В глазах Франчески стояли слезы. Она приложила платок к глазам и сказала:
— Извините, не могу спокойно говорить об этом.
Мне стало неловко.
— Ну что вы…
Она подняла на меня глаза и сказала:
— Эти коммунисты с их антифашистской борьбой! Да мой отец в десять раз больше сделал для победы над фашистами, чем они. Вы слышали когда-нибудь о Пятьдесят второй партизанской бригаде?
Я отрицательно покачал головой.
— Ну как же, знаменитая коммунистическая бригада, которая захватила Муссолини. Коммунисты присвоили ей имя Гарибальди. Знаете, сколько человек воевало в этой якобы знаменитой Гарибальдийской бригаде в сорок пятом году?
— Я почти ничего не слышал о ней.
— Всего восемнадцать, — с презрением сказала она. — Восемнадцать человек называли себя бригадой. Да под командованием моего отца было в пятьдесят раз больше бойцов! А когда я поехала в Парму на юбилейные торжества в сорок девятом году, то увидела, что под знаменем бригады маршируют сотни людей! Все коммунистические подонки выползли из своих нор теперь, когда война закончилась и им ничего не грозило. Они шли по улицам, и у каждого на шее был красный фуляр, и каждый называл себя партизаном. Они даже памятник Гарибальди раскрасили так, что на нем оказалась красная рубашка и красная шляпа! Поэтому я и мои друзья не называем себя партизанами. По милости коммунистов слово «партизан» стало насмешкой.
От гнева ее трясло, в глазах сверкали непролитые слезы.
— Коммунисты разорили моего отца, потому что он пользовался авторитетом и выступал против коммунистического влияния в Италии. Он всегда был либералом и придерживался умеренных взглядов. А тех, кто идет по середине дороги, сбивают. Но он не мог понять этого, — сказала она мрачно. — Он-то думал, идет честная борьба. Как будто коммунисты когда-нибудь боролись честно!
История была трогательной и типичной для нашего времени. И совпадала с тем, что рассказывал Курце. Я заметил:
— Коммунисты сегодня далеко не так сильны. Почему бы вашему отцу не подать апелляцию на пересмотр дела?
— Грязь оставляет следы, и неважно, кто ее бросил. Да и лет прошло немало — люди предпочитают не вспоминать то время; к тому же никто, особенно официальные лица, не могут признавать свои ошибки.

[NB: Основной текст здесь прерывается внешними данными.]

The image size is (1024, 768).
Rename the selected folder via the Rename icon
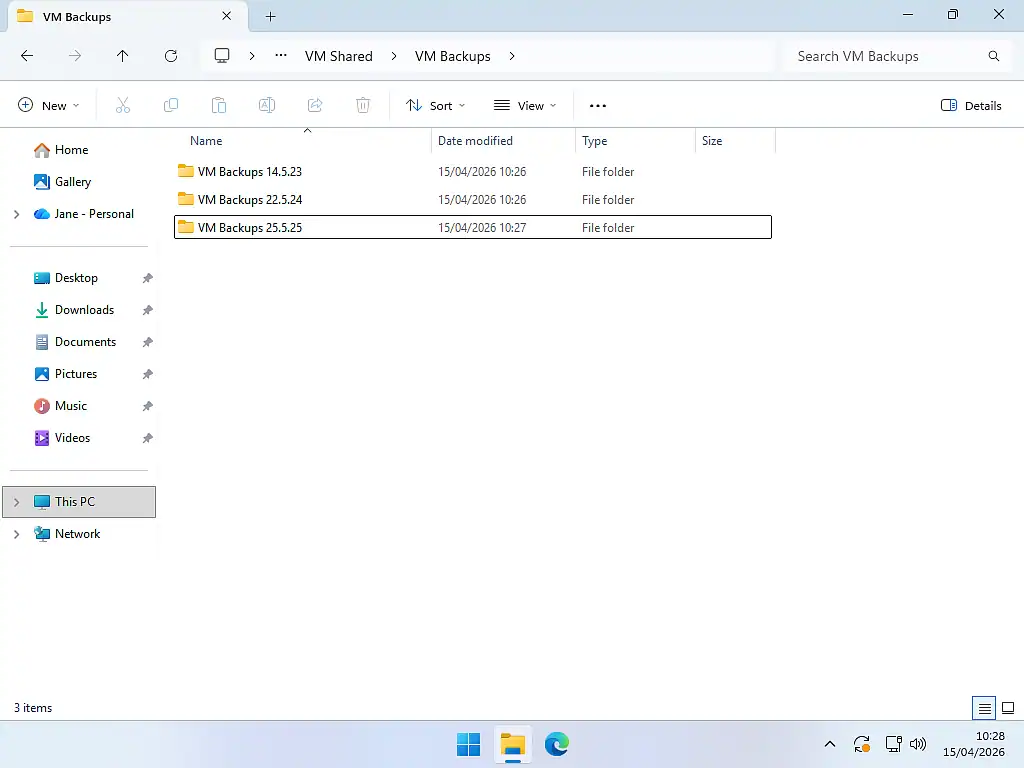(267, 105)
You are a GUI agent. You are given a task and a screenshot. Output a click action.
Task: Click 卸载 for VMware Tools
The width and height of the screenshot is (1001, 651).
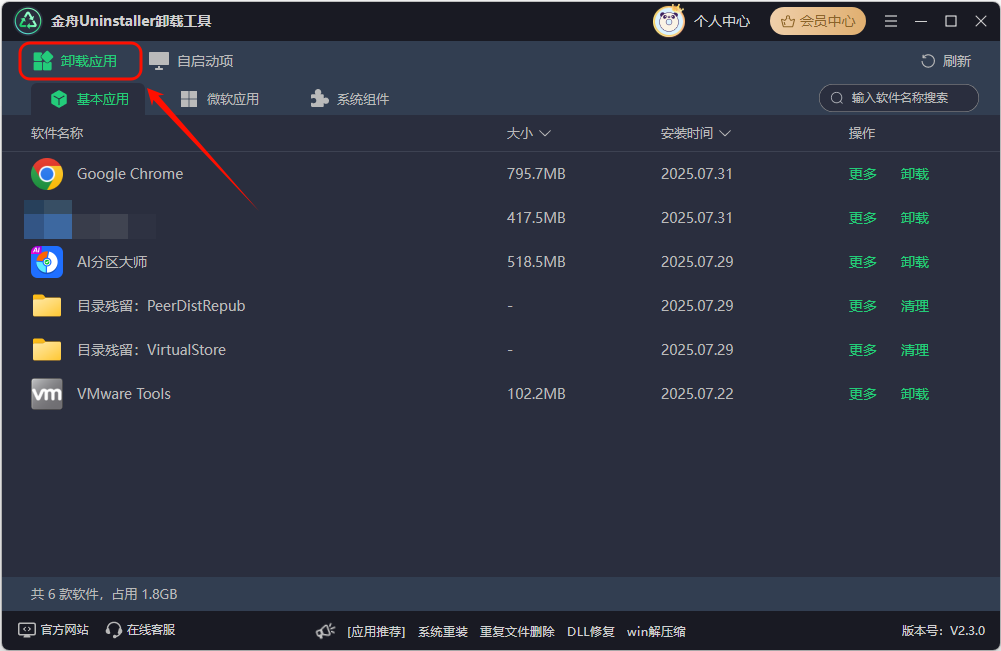(x=914, y=394)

Франческа трезво смотрела на жизнь, и я решил, что пора вернуться из прошлого в настоящее.
— Но как это связано с письмом?
— Вы хотите понять, почему я не отдала письмо отцу после войны?
— Да.
Она сдержанно улыбнулась.
— Чтобы понять, нужно знать моего отца. Видите ли, то, за чем вы приехали, имеет большую ценность. Из письма Альберто я поняла, что речь идет о документации и большом количестве золотых слитков. Так вот, мой отец — благородный человек. Он бы все вернул правительству, поскольку правительству это все и принадлежало. И не подумал бы взять себе хоть что-то. Это было бы неблагородно.
Она опустила глаза и стала разглядывать свои руки.
— Ну а я женщина не благородная. Мне больно видеть отца, живущего в миланских трущобах, вынужденного распродавать вещи из дому, чтобы купить продукты. Он старый человек: несправедливо, что ему приходится так жить. И если у меня будет достаточно денег, я позабочусь о его счастливой старости. И он не узнает, откуда взялись деньги.
Я откинулся на спинку стула и задумчиво рассматривал ее. Она покраснела под моим испытующим взглядом. Я мягко спросил:
— Почему бы вам не посылать ему денег? Я слышал, вы удачно вышли замуж.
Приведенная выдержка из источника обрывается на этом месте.